Fusion Reference
Fusion Guide
RunMat's acceleration layer recognises multiple flavours of fusible graphs and hands them to your GPU provider as single kernels.
RunMat fuses common patterns that show up across linear algebra, signal processing, imaging, and solver workloads into single GPU programs. Keeping them fused prevents redundant memory traffic and lets us re-use provider kernels to ship quickly.
- Elementwise & reductions: Collapse dozens of scalar operations into one dispatch and prevent repeated reads/writes of the same tensor.
- Matmul epilogues: Fusing scale, bias, and activation work avoids launching a second kernel that touches the full matrix again and delivers RunMat's matmul + activation parity goals.

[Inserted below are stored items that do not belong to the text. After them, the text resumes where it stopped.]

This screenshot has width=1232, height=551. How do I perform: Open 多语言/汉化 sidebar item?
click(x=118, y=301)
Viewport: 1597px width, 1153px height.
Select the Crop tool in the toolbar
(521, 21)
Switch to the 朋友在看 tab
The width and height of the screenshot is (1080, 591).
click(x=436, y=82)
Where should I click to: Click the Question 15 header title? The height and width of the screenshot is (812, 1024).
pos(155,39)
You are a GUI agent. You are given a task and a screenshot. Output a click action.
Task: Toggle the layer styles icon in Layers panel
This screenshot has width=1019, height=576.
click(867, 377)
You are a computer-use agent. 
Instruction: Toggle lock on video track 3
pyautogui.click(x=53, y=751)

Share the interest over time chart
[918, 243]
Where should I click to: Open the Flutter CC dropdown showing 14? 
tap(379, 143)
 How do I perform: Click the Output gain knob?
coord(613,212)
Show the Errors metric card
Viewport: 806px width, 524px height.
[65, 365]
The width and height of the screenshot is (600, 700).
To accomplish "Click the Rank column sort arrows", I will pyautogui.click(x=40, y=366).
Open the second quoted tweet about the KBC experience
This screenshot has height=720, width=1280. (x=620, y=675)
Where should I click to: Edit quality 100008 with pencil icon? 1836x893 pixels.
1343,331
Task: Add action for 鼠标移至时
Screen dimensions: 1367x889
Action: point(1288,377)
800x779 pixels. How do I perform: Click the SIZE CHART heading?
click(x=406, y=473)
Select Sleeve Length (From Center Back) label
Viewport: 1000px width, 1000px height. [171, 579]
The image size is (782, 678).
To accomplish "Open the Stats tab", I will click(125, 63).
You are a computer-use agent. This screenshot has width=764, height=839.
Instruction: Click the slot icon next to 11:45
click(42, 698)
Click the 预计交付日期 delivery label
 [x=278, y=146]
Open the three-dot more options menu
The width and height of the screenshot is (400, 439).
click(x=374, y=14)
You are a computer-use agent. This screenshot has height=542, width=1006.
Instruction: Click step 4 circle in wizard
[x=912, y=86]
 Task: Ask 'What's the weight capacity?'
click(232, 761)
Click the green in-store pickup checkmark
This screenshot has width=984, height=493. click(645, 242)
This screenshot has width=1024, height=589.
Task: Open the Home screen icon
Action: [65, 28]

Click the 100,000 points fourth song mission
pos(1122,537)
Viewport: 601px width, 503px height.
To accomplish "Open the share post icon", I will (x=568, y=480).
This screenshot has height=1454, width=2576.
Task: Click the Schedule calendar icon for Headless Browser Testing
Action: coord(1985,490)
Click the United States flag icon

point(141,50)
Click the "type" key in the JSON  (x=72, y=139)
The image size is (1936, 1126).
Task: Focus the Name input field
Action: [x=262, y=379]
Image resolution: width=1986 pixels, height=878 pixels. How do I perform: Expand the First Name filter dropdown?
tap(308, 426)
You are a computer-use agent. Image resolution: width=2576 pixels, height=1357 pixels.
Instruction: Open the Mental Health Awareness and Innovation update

- Covariance / Gram / power-step / explained-variance chains: Iterative factorizations spend most of their time in repeated "multiply, renormalize, measure" loops. Treating each stage as a fusion kind keeps eigensolvers and Krylov methods resident on the GPU.
- Image normalisation: Imaging and sensor pipelines often start with per-frame whitening plus gain/bias adjustments. Folding statistics and affine transforms into one kernel removes several launches per frame.
We prioritised these groups because they appear across domains, keep chatty host/device traffic off PCIe, and benefit greatly from fusion. We'll be adding more fusion groups in the future to cover more workloads.
Have a new fusion flavour in mind? Open an issue or submit a pull request so we can explore it together.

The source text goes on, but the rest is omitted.